## Texto em estudo:
▼

Comentário da Gazeta:

Chávez não é um careta stalinista, e a revolução bolivariana que lidera é, para a Humanidade, o portal da liberdade neste século 21. Este gazeteiro não tem notícia de um processo revolucionário mais sintonizado com as vanguardas criadoras contemporâneas, desde a Revolução Russa. Quem não estiver percebendo isto, permanece no século passado e corre o risco de lá ficar, mumificado.

quinta-feira, 21 de maio de 2009

Gazeta em forma de e-meio 89

O papel da arte

Não são gratuitas nem meras coincidências as breves citações dos nomes de Lenin e de Trotski no texto de Higinio Polo a que nos referimos na última Gazeta. Foram eles raros, senão únicos, entre os mais célebres líderes revolucionários do início do século 20 que entenderam o papel ponta-de-lança da arte no processo libertário dos povos. E, ao contrário das castas burguesas - que sempre se julgam cultas e tacham de extravagâncias sem sentido ou de loucuras inconsequentes os experimentos e a ousadia dos artistas de vanguarda -, nunca duvidaram da aderência e da compreensão popular às manifestações inovadoras dos gênios inquietos que se abrigam na alma dos artistas.

A Rússia de 1917 demonstrou o poder de fogo das vanguardas na comunicação com as massas. Os verdadeiros artistas são aliados das causas libertárias dos povos, e, se lhes abrirem os espaços, ninguém melhor que eles para apontar às massas a direção das conquistas revolucionárias. Foi o que fizeram Lenin e Trotski no comando da Revolução Russa: abriram as portas para que a genialidade coeva se manifestasse com o máximo de liberdade. Enquanto Eisenstein construía o ministério do Cinema e fazia Outubro, um filme que até hoje pode ser considerado uma cinematografia de vanguarda, Malevich e Kandinsky pintavam e decoravam estações ferroviárias, praças e edifícios públicos, Maiakovski viajava pelo país declamando poemas a vastas platéias populares e, com Rodchenko, fazia publicações patrióticas para a consciência das massas, Isadora Duncan criava escolas de dança livre para as crianças do povo, Stravinsky, Shostakovitch e Bartok regiam uma nova música em praças públicas, Vertov fundava o cinema documentário, Stanislavski transformava o teatro, enfim, uma fantástica explosão de músicos, bailarinos, artistas plásticos, poetas, escritores, dramaturgos, atores, cineastas, jornalistas, filósofos, ideólogos, que, ao lado dos políticos, militantes e militares revolucionários provocavam as massas para que elas mesmas fizessem a sua revolução. E a resposta destas não se fez esperar. Em menos de cinco anos consolidou-se surpreendentemente uma revolução que mais parecia um arroubo utópico em uma nação subdesenvolvida, atrasada, quase feudal, com uma população de 98% de analfabetos e que sequer possuía aquilo se pudesse chamar de classe operária.

▲

## Perguntas sobre o material:
1. Edite no texto sobre o papel da arte tudo o que vai de "Gazeta em forma" até "alma dos artistas.", substituindo "castas burguesas" por "elites burguesas".
2. Prossiga com o texto sobre o papel da arte a partir da última frase apresentada.

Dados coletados
▼

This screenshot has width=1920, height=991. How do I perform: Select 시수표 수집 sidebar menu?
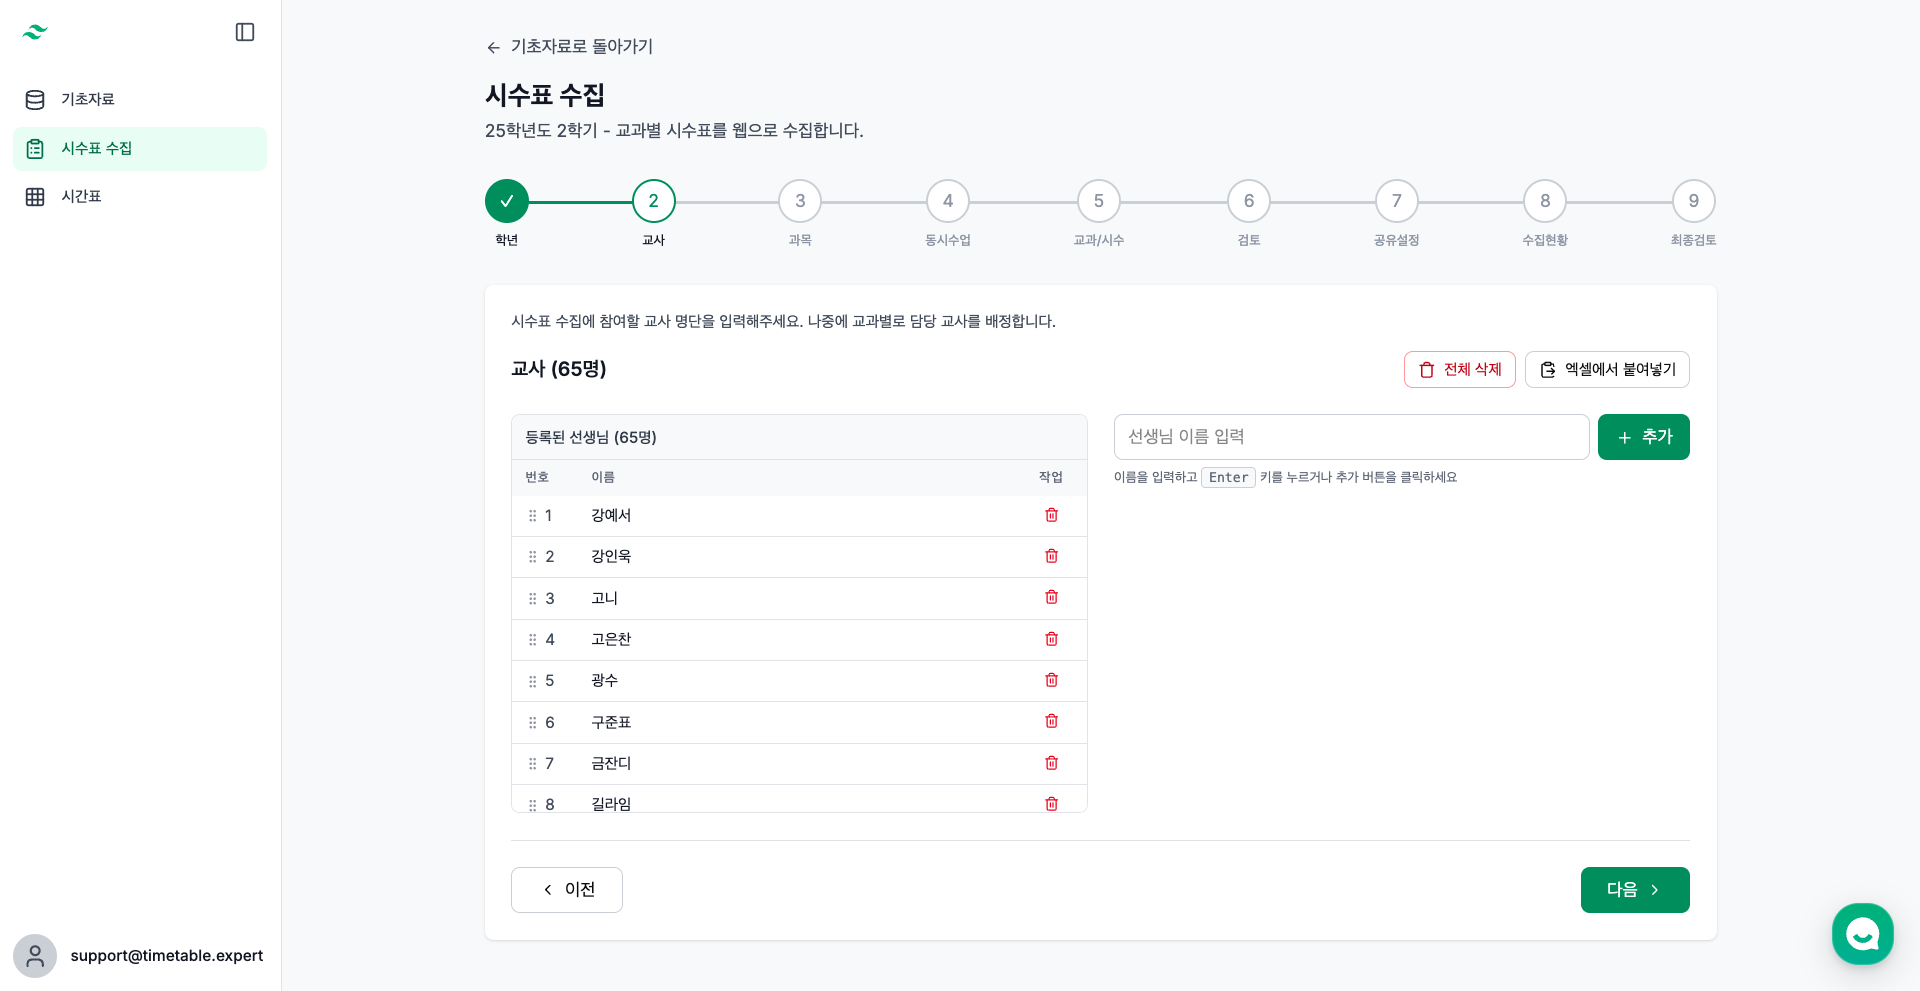click(96, 148)
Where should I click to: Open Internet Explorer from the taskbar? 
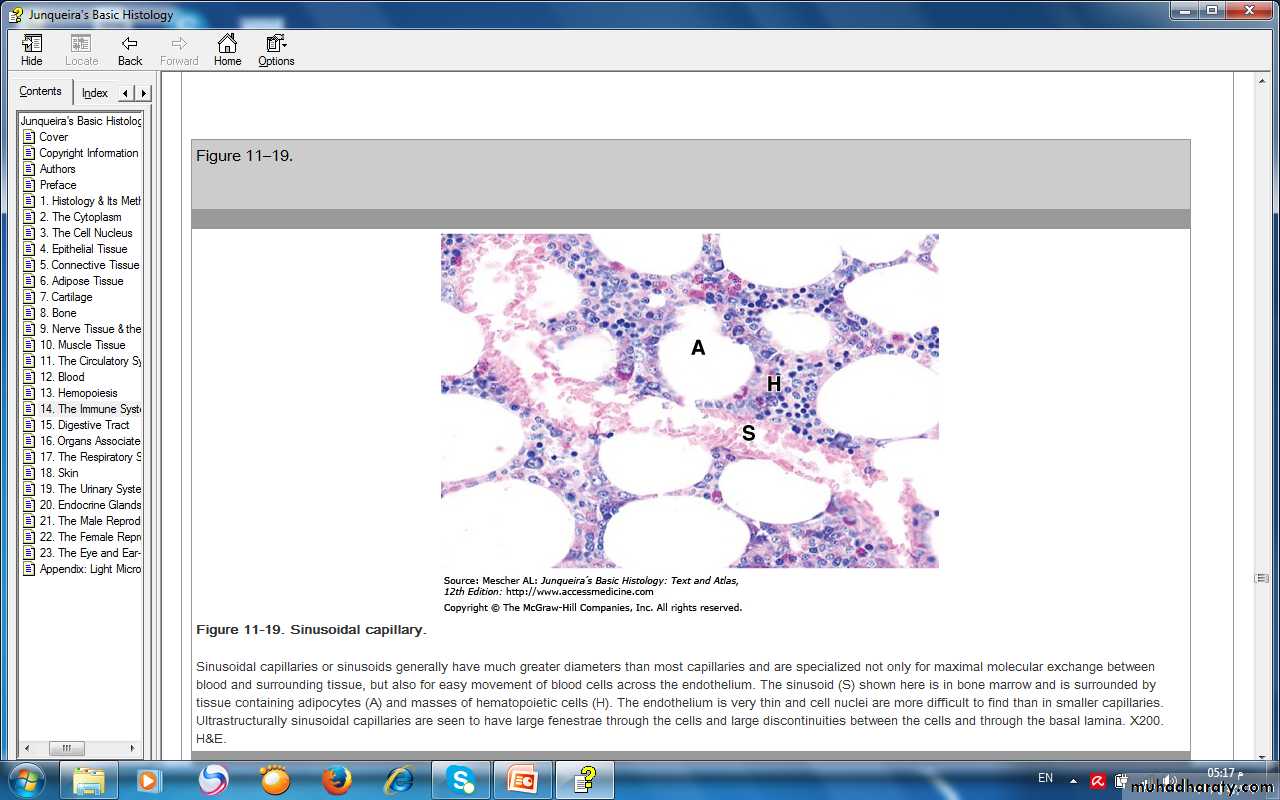(x=399, y=779)
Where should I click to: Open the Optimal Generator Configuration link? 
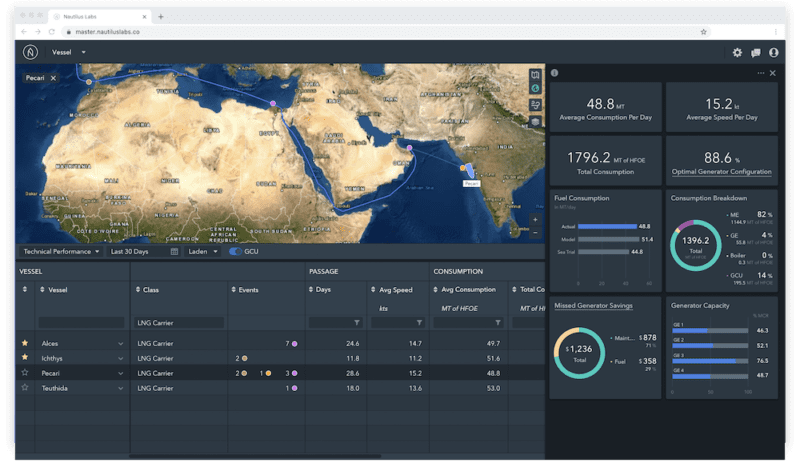(x=722, y=172)
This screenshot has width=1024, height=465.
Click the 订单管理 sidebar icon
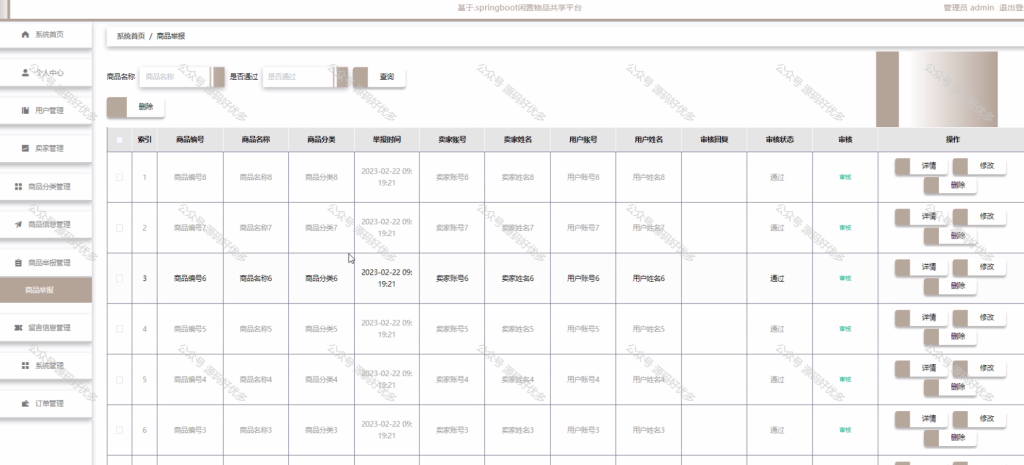click(x=25, y=404)
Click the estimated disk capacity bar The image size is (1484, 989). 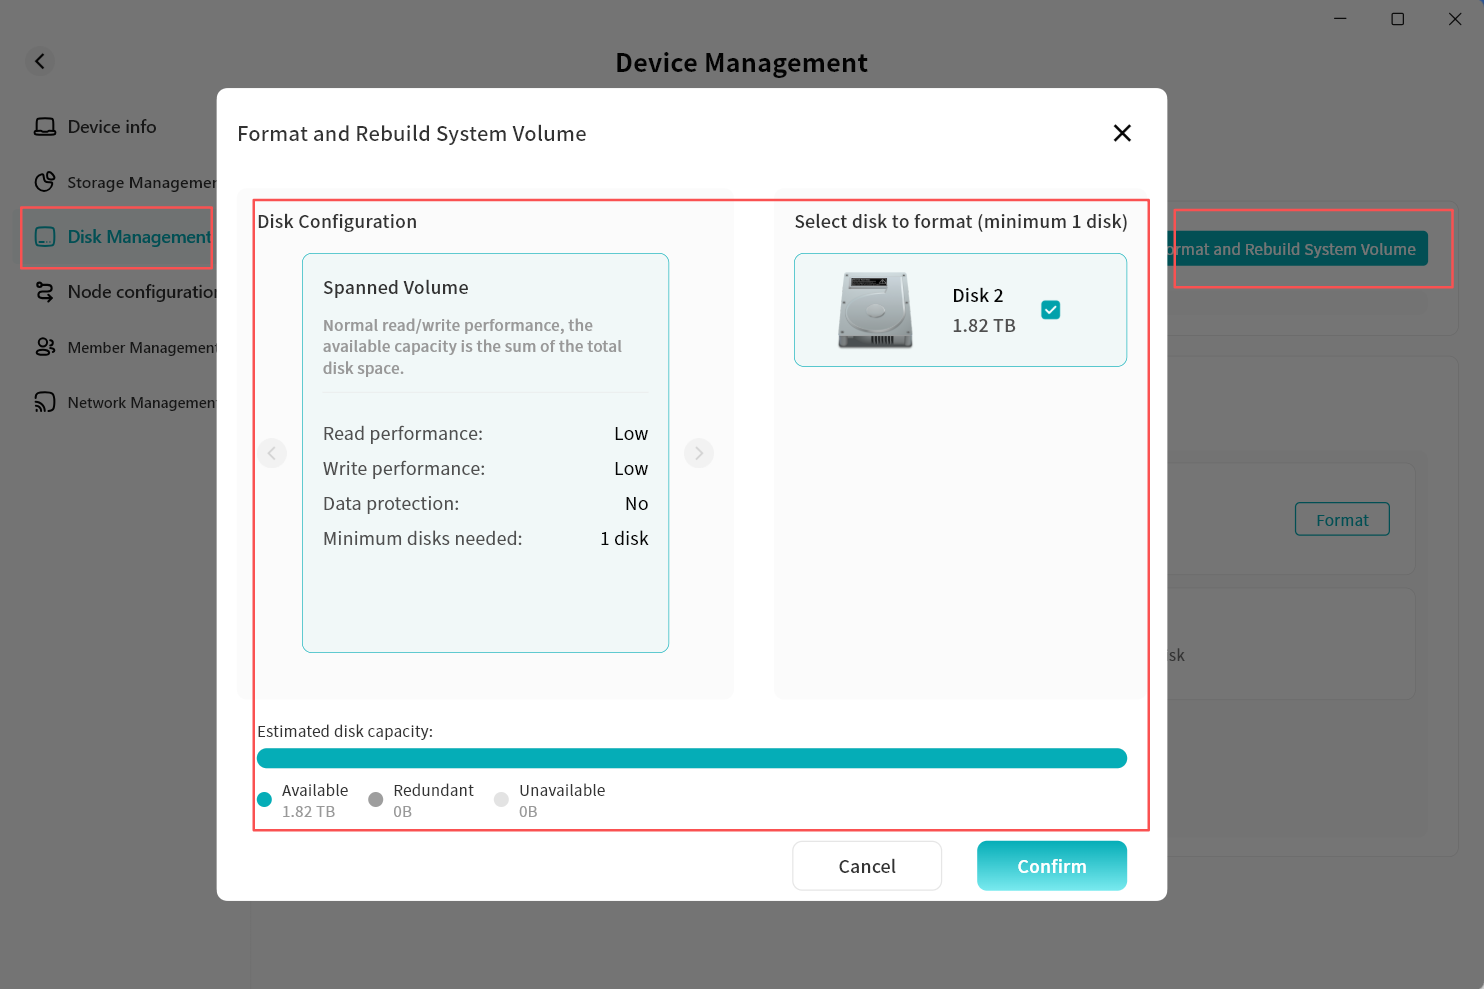coord(691,758)
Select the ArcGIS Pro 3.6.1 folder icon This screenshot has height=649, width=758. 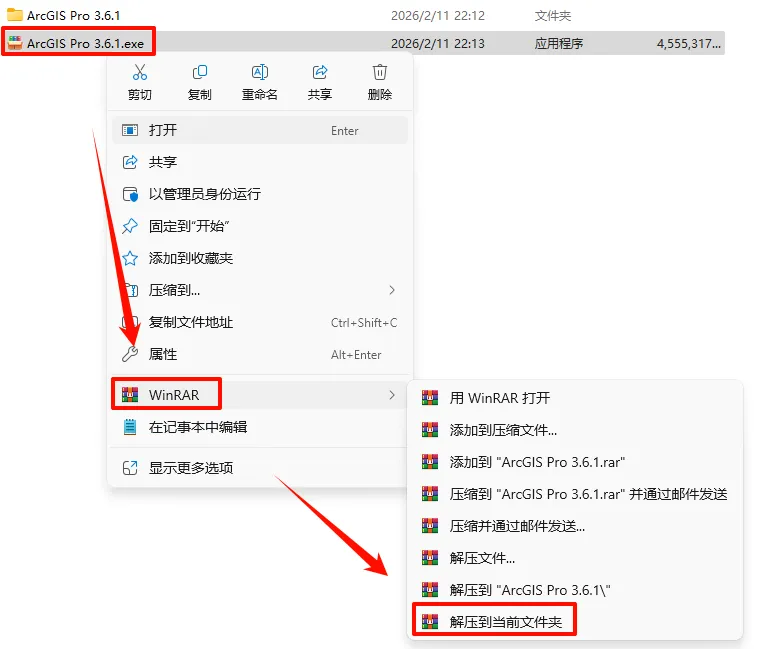tap(15, 15)
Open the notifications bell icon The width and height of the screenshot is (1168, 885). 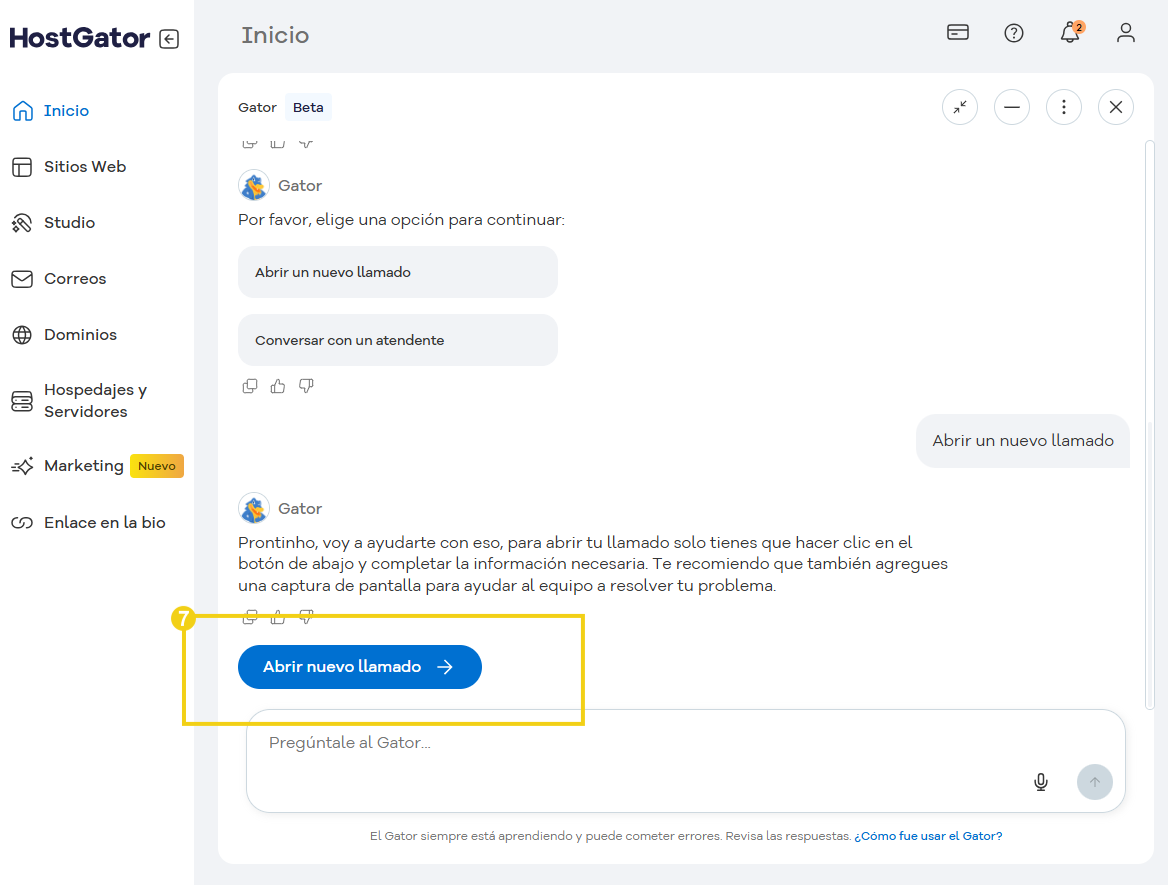click(x=1070, y=33)
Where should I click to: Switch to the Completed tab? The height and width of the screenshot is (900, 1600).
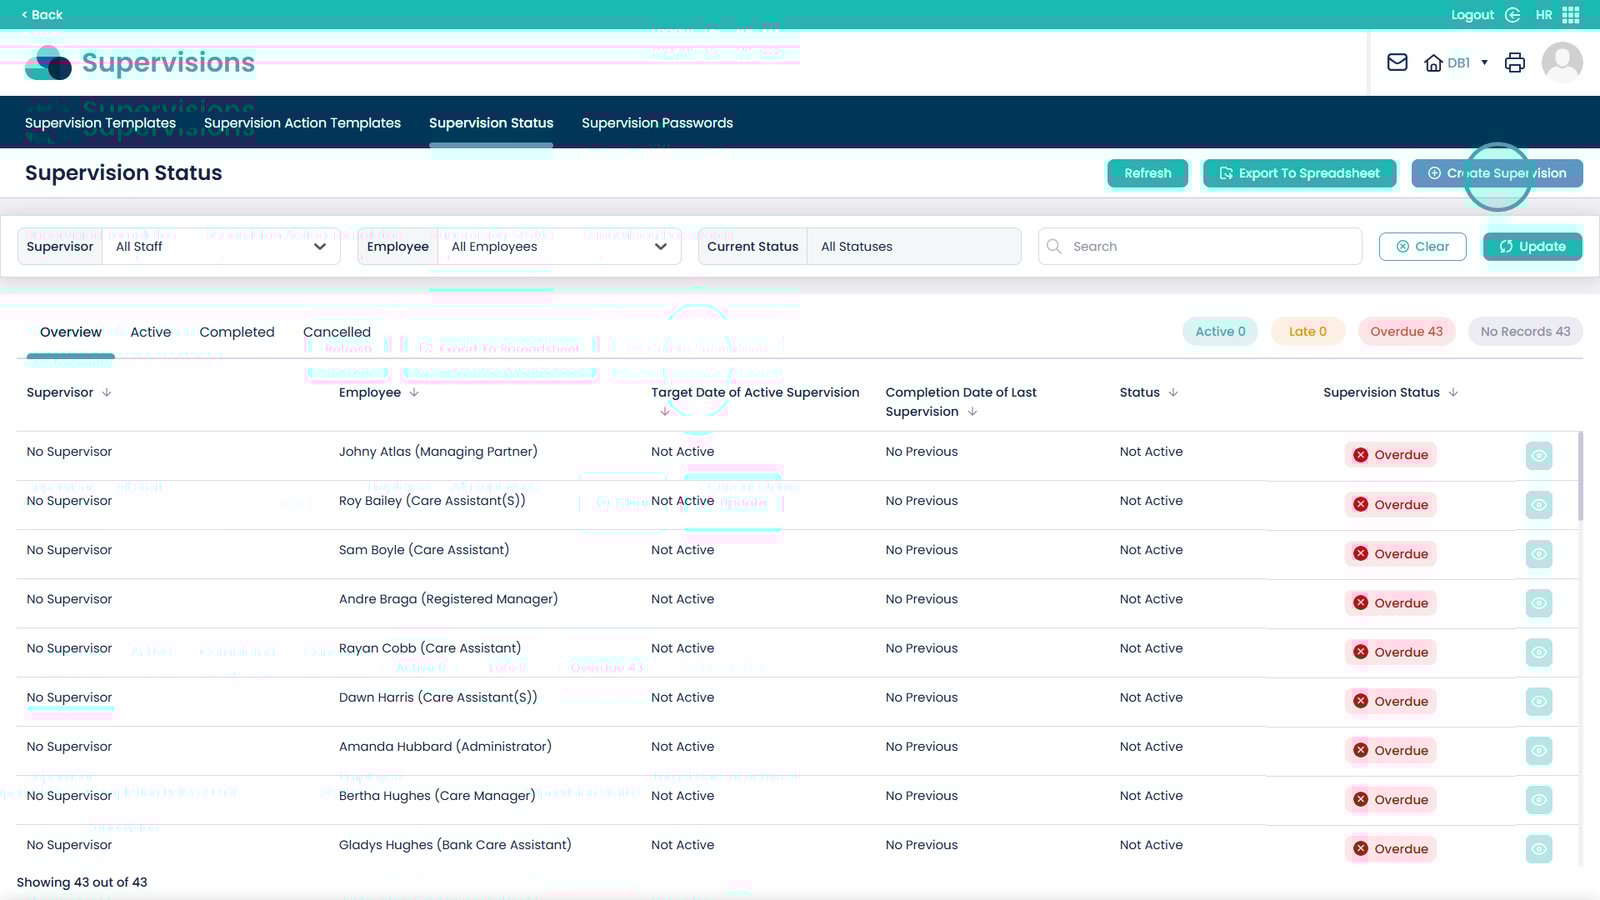[x=237, y=332]
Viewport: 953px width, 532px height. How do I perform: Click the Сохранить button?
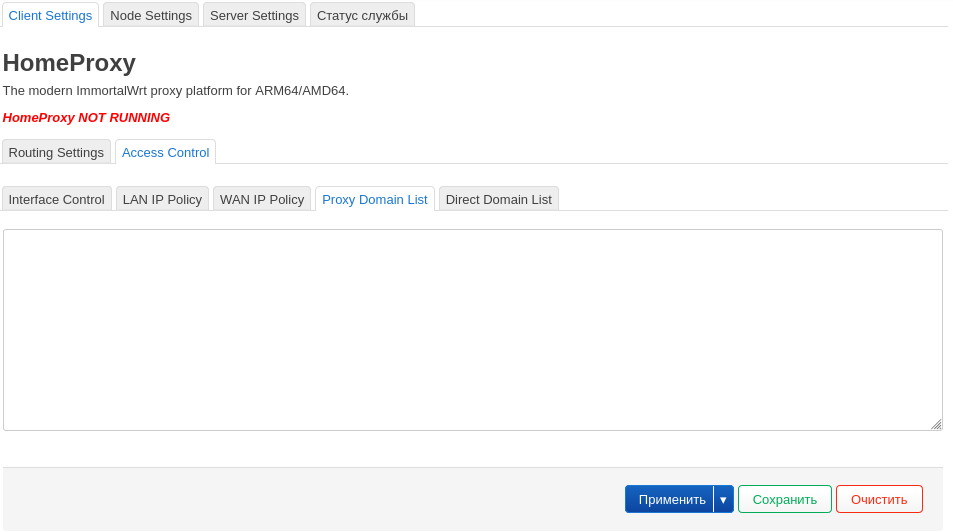pyautogui.click(x=785, y=499)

▲

## Suas respostas escritas:
1.
Gazeta em forma de e-meio 89

O papel da arte

Não são gratuitas nem meras coincidências as breves citações dos nomes de Lenin e de Trotski no texto de Higinio Polo a que nos referimos na última Gazeta. Foram eles raros, senão únicos, entre os mais célebres líderes revolucionários do início do século 20 que entenderam o papel ponta-de-lança da arte no processo libertário dos povos. E, ao contrário das elites burguesas - que sempre se julgam cultas e tacham de extravagâncias sem sentido ou de loucuras inconsequentes os experimentos e a ousadia dos artistas de vanguarda -, nunca duvidaram da aderência e da compreensão popular às manifestações inovadoras dos gênios inquietos que se abrigam na alma dos artistas.

2.
No entanto, as forças reacionárias infiltradas naquele mesmo processo instilaram o veneno dos sofismas, da mentira, da fraude, e, com a morte de Lenin, conseguiram expulsar a Trotski e implantar o stalinismo, que é a própria negação da arte, e que sabemos bem no que deu. Na verdade, a verdadeira Revolução Russa durou apenas o intervalo de tempo compreendido entre a chegada de Lenin a Moscou, em 1917, e o tiro suicida de Maiakovski, em 1930. Pouco antes, Malevich era acusado de “subjetivismo” e passou a ser perseguido pela caretice que já se impunha na Rússia soviética. Em 1932, a música de Shostakovitch, um dos gênios revelados pela revolução, era censurada pelo stalinismo usurpador. E isto foi só o começo.

Mas aquela explosão não fora exclusiva da Revolução Russa. Nela, a arte teve o espaço de poder para se manifestar e tomar contato com o povo. Porém, em todo o mundo a inquietação das vanguardas artísticas já vinha se manifestando desde a primeira alvorada do século. Se por um lado, até chegaram a atrair alguma atenção interessada das massas, por outro, despertaram todos os alertas da reação burguesa. Com o susto provocado pelo sucesso de Lenin, as oligarquias ocidentais trataram de repensar suas estratégias para que o mesmo não ocorresse por aqui. E não eram tão burros como os stalinistas. Rachel de Queiróz costumava dizer: “os comunistas (leia-se stalinistas) são muito burros!” De fato, a nossa primeira escritora acadêmica estava cheia de razão.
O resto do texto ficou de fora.